AIM OF THE TASK: Resize the answers in all the rows below by multiplying every coordinate by 1.15 and rounding to whole numbers, with halves rounded up. Give all the rows again with their requests copied unchanged, and leave the pictures out of your answer.

PROVIDED RECORDS:
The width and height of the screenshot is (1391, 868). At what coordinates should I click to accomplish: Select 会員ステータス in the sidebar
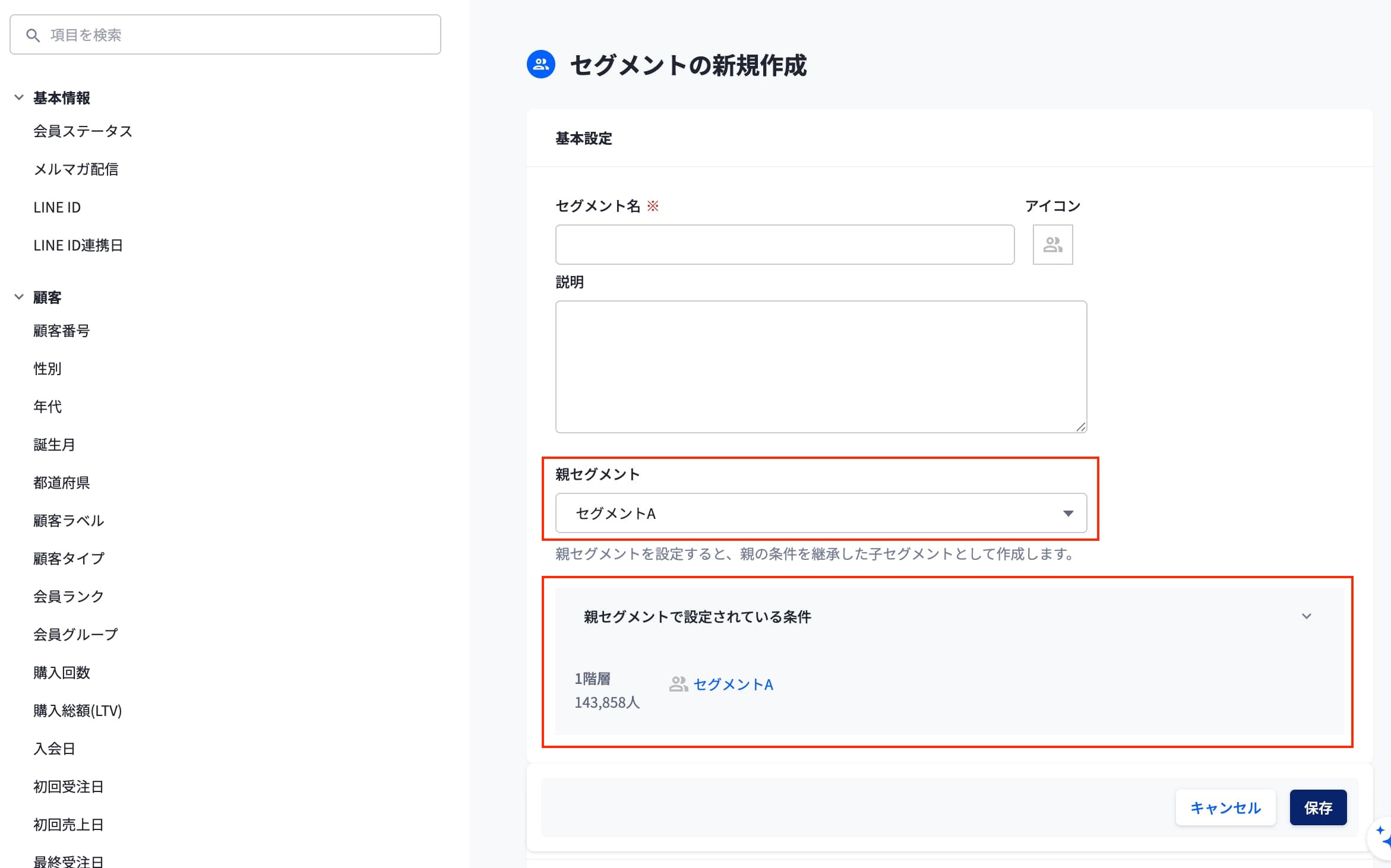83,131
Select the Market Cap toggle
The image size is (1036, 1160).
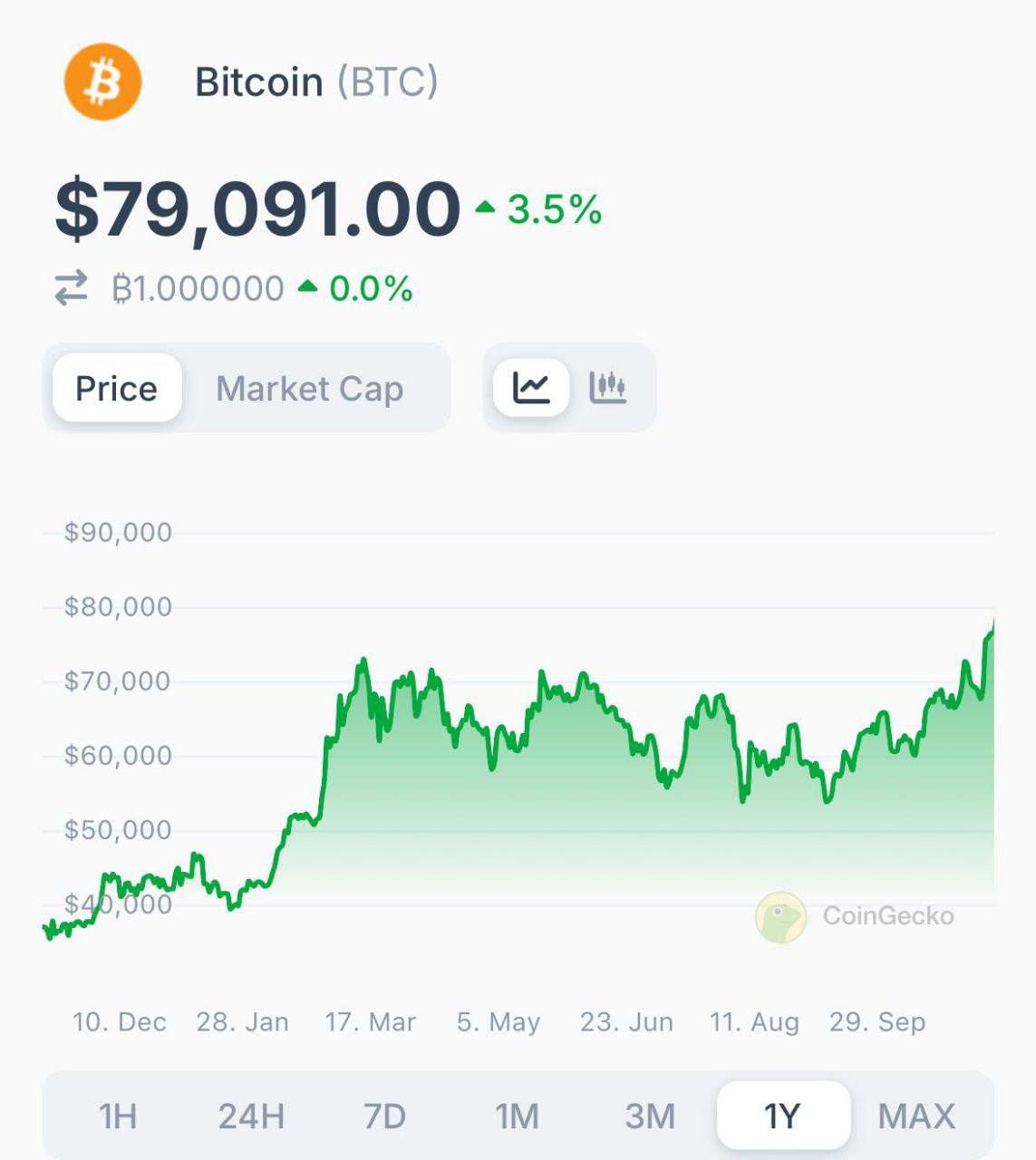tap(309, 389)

SOLUTION TO THIS EXERCISE:
The width and height of the screenshot is (1391, 868). At what coordinates should I click to accomplish: Select 会員ステータス in the sidebar
95,151
Select the Market Cap toggle
The image size is (1036, 1160).
tap(355, 447)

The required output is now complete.